Pero Caléndula notó que su padre no comía y que estaba muy triste.
- ¿Qué sucede, querido padre? -preguntó, acercándose. Le echó los brazos al cuello y él la besó, pero de pronto el rey gritó de espanto y angustia. En cuanto la tocó, el adorable rostro de Caléndula se convirtió en oro reluciente. Sus ojos no veían, sus labios no podían besarlo, sus bracitos no podían estrecharlo. Ya no era una hija risueña y cariñosa, sino una pequeña estatua de oro.
- ¿Eres feliz, rey Midas? -dijo una voz. Al volverse, Midas vio al desconocido.
- ¡Feliz! ¿Cómo puedes preguntármelo? ¡Soy el hombre más desdichado de este mundo! -dijo el rey.
- Tienes el toque de oro -replicó el desconocido-. ¿No es suficiente?
El rey Midas no alzó la cabeza ni respondió.
- ¿Qué prefieres, comida y un vaso de agua fría o estas pepitas de oro? -dijo el desconocido.

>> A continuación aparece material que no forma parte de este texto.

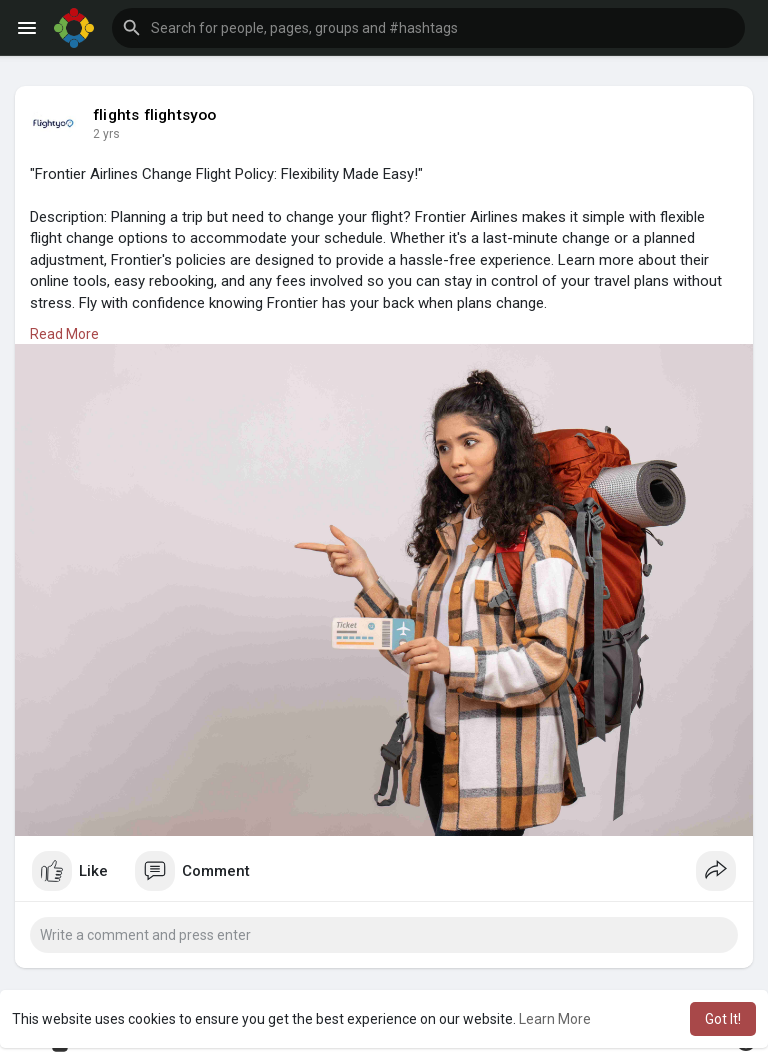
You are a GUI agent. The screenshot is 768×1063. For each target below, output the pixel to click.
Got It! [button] (723, 1019)
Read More (64, 334)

El rey Midas no pudo responder.
- ¿Qué prefieres, oh rey, esa pequeña estatua de oro, o una niña vivaracha y cariñosa?
- Oh, devuélveme a mi pequeña Caléndula y te daré todo el oro que tengo -dijo el rey-. He perdido todo lo que tenía de valioso.
- Eres más sabio que ayer, rey Midas -dijo el desconocido-. Zambúllete en el río que corre al pie de tu jardín, luego recoge un poco de agua y arrójala sobre aquello que quieras volver a su antigua forma. -El desconocido desapareció.

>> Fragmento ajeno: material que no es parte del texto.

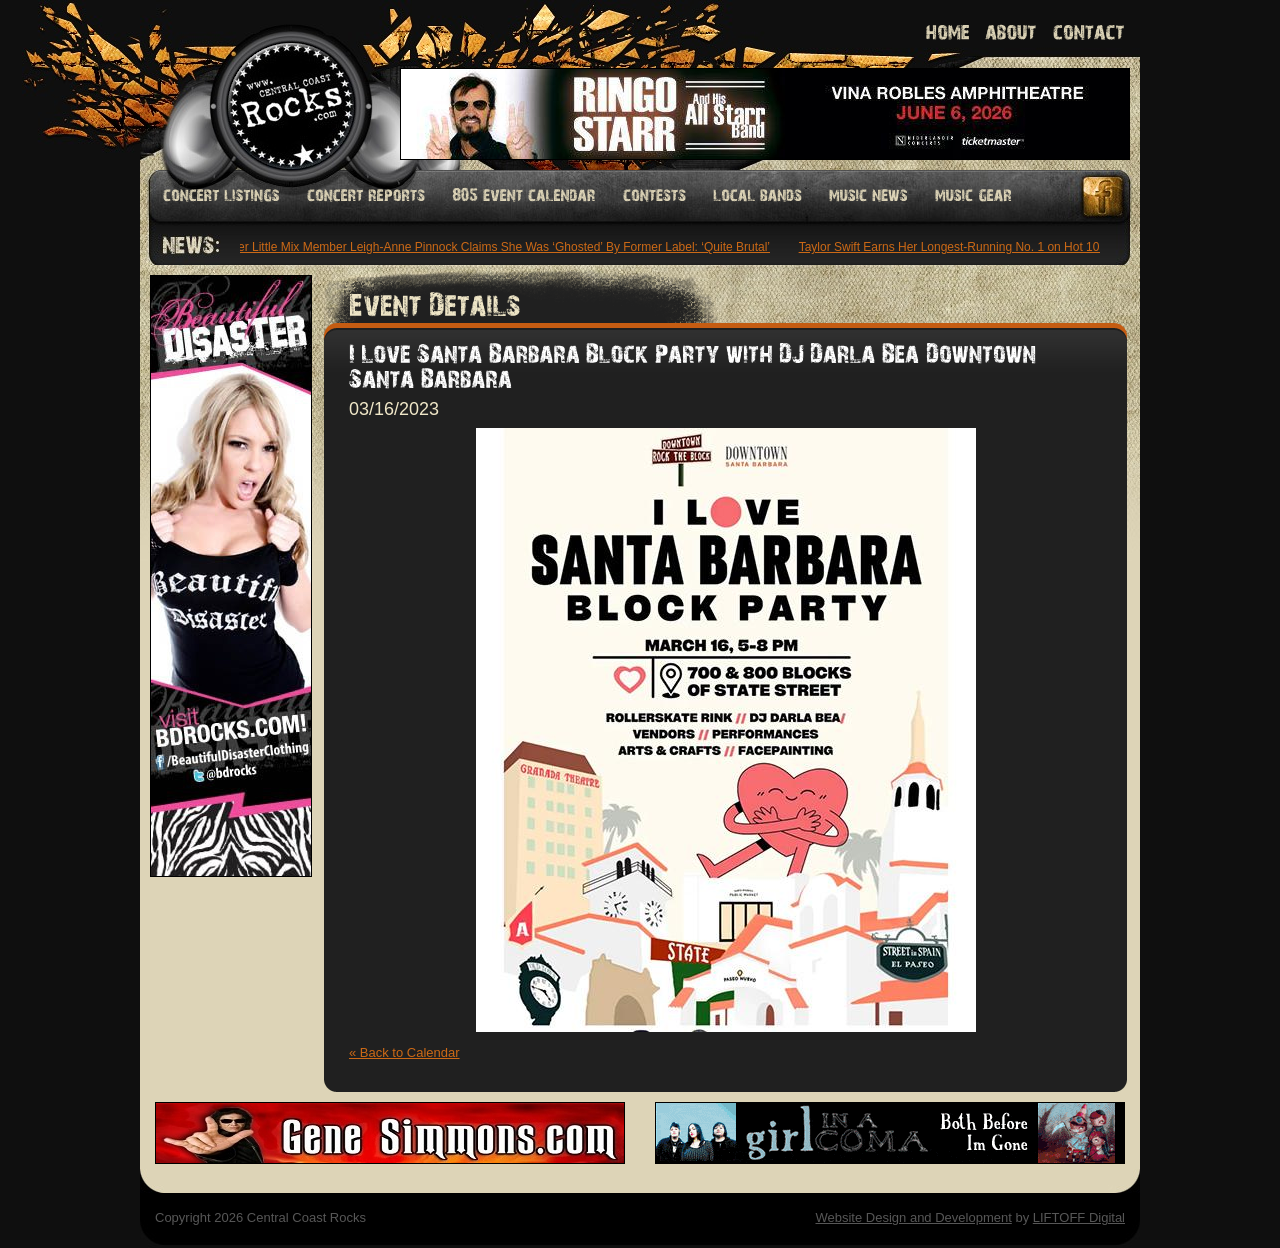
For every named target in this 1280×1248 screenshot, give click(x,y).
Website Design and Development (913, 1217)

El rey Midas se levantó de un brinco y corrió al río. Se zambulló, llenó una jarra de agua y regresó deprisa al palacio. Roció con agua a Caléndula, y devolvió el color a sus mejillas. La niña abrió los ojos azules.
- ¡Vaya, padre! -exclamó-. ¿Qué sucedió?
Con un grito de alegría, el rey Midas la tomó en sus brazos.
Nunca más el rey Midas se interesó en otro oro que no fuera el oro de la luz del sol, o el oro del cabello de la pequeña Caléndula.